Segment Open
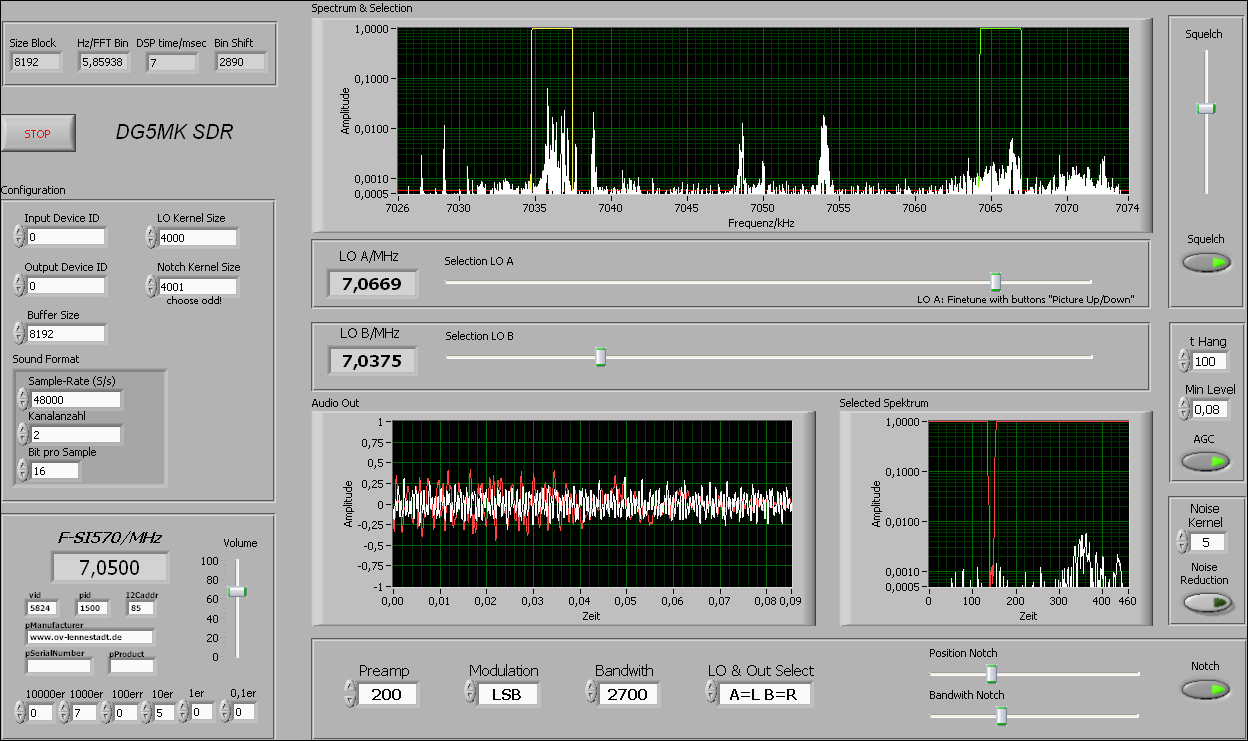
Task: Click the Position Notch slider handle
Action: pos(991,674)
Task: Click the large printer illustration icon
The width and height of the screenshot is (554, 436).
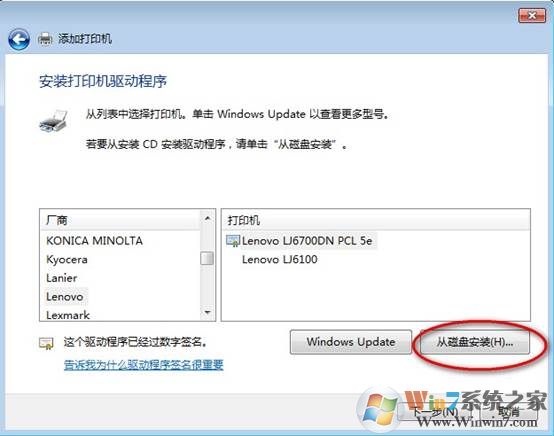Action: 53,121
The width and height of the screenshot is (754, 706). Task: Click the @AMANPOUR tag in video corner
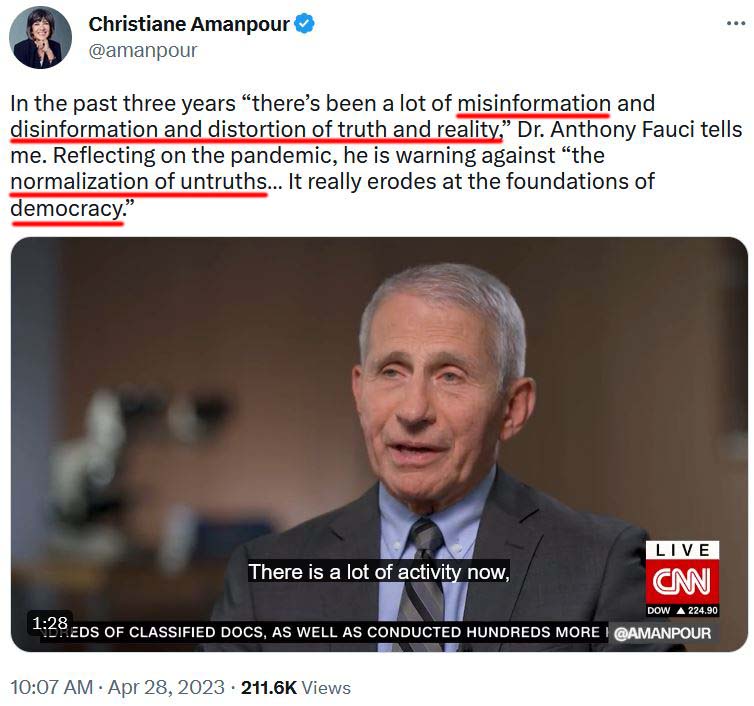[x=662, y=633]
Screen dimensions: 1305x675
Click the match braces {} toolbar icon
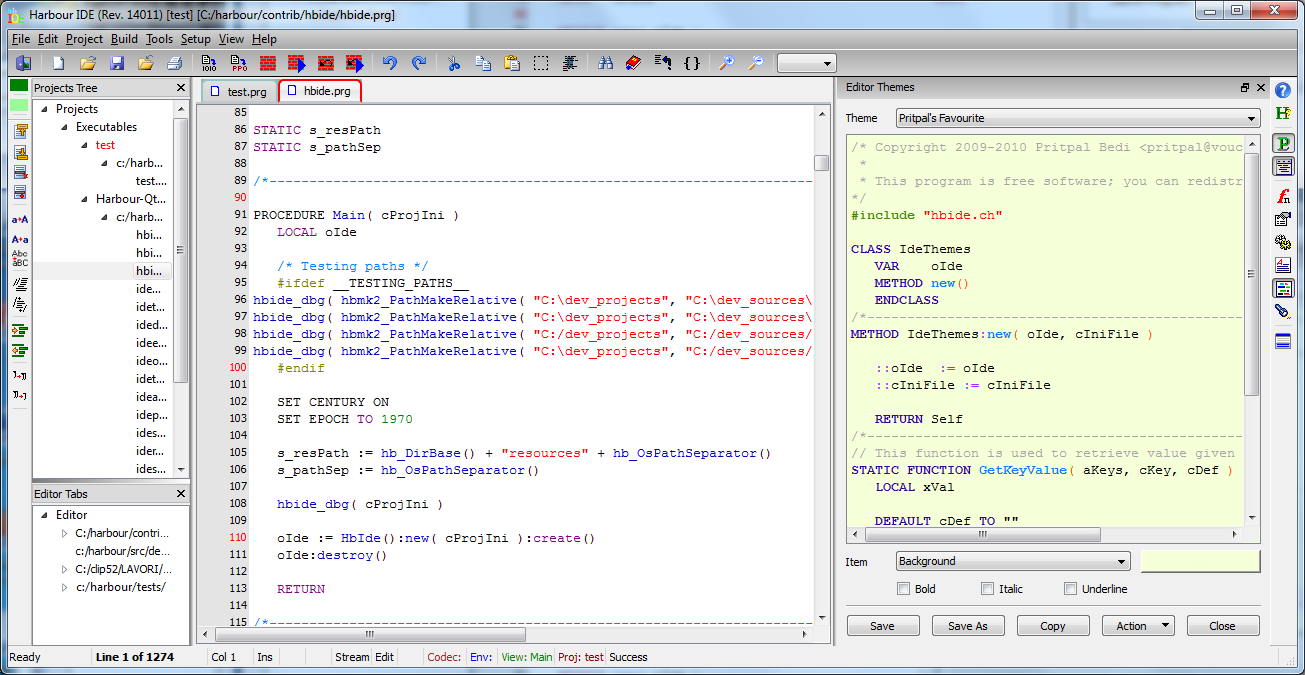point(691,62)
Segment Closed
Segment Open
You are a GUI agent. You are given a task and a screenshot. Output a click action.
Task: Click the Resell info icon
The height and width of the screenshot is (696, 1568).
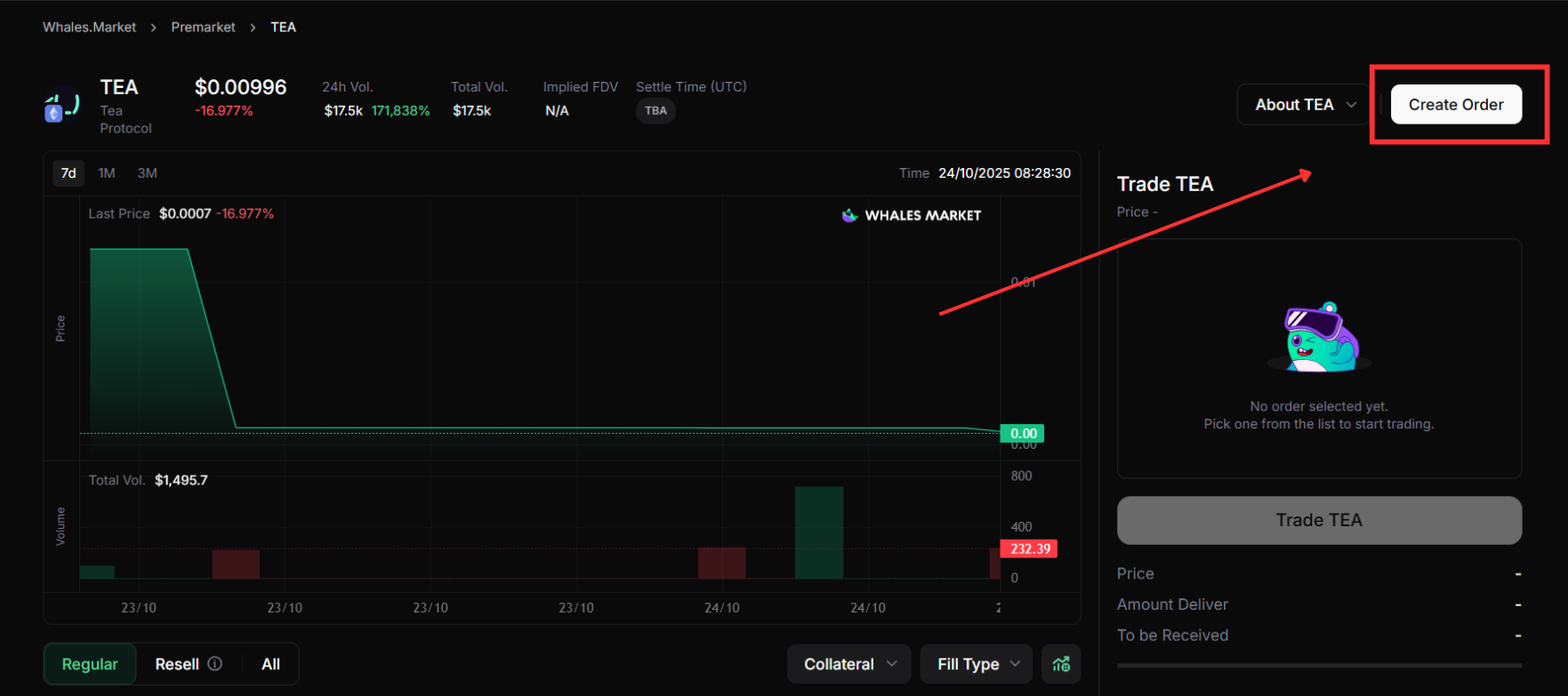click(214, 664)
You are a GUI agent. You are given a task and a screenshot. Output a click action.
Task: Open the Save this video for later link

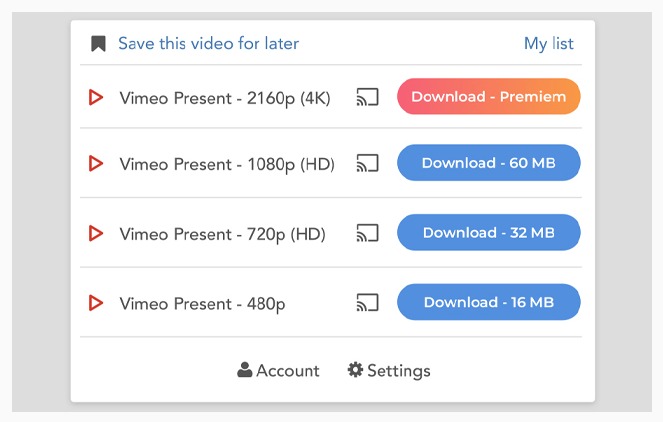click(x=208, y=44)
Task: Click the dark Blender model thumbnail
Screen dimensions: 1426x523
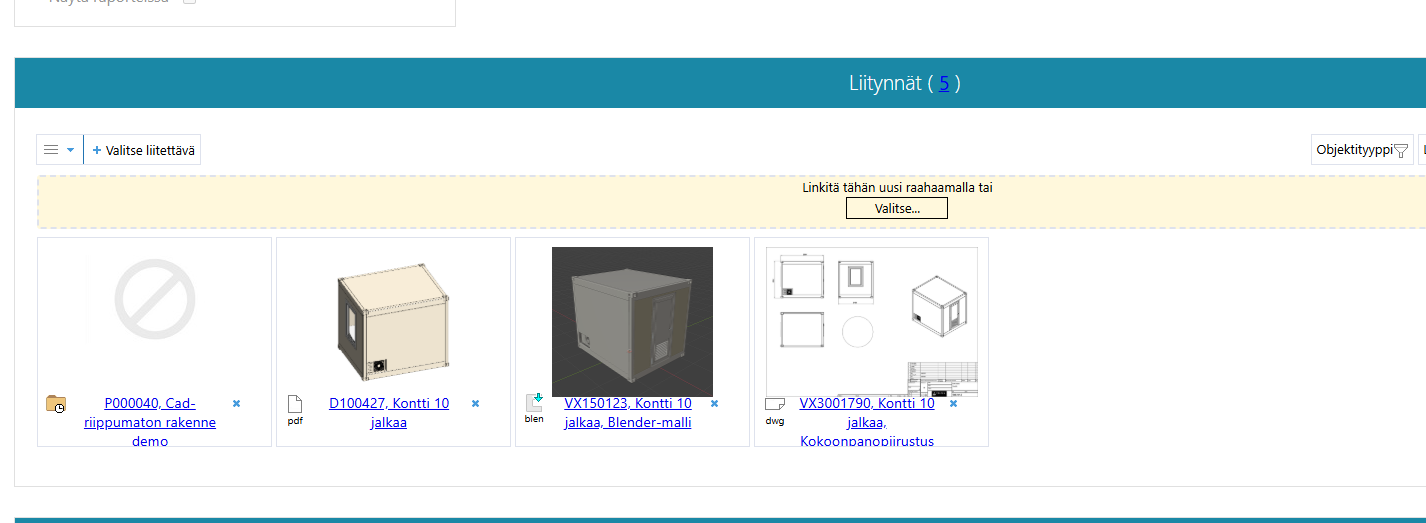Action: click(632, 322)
Segment Closed
Segment Open
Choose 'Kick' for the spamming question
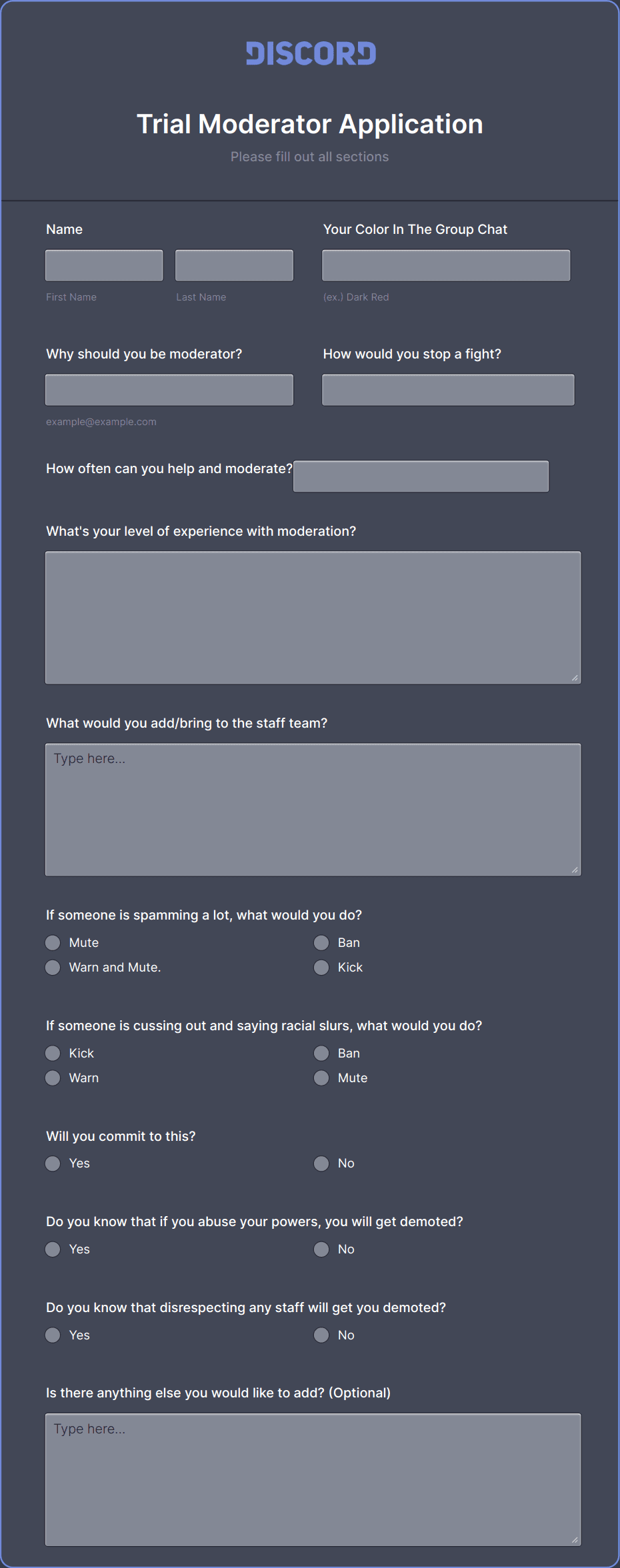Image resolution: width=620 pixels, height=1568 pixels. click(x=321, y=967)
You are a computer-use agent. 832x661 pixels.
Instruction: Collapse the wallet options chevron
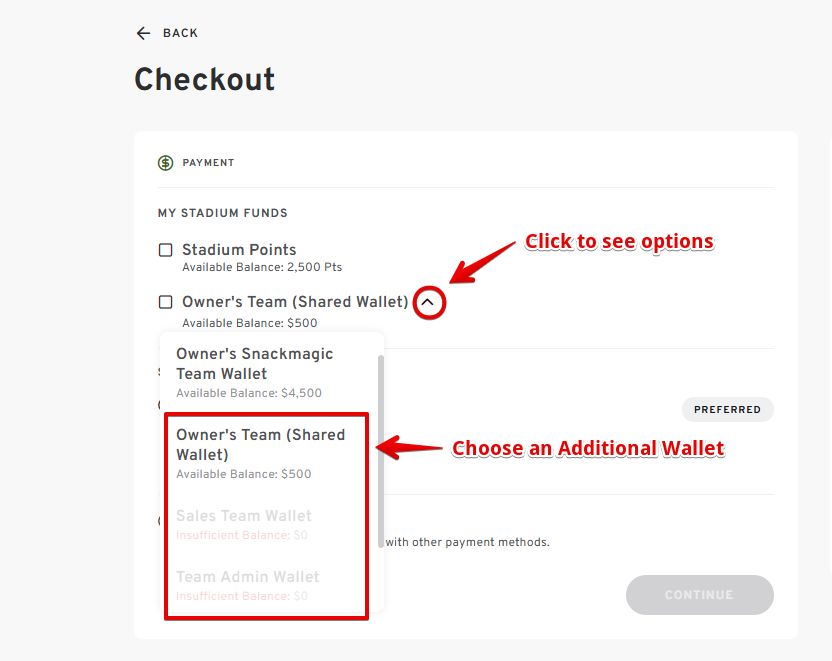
Segment Closed
**PROBLEM TO WORK ON**
Copy the lines above exactly, starting at the one with "Task: Click the large" and ending at the one with "Screen dimensions: 1305x675", both included. Leave out any pictures and add nothing else.

**ANSWER BOX**
Task: Click the large printer illustration icon
The width and height of the screenshot is (554, 436).
Action: 53,121
The width and height of the screenshot is (754, 706). Task: Click the @AMANPOUR tag in video corner
[x=662, y=633]
Screen dimensions: 1305x675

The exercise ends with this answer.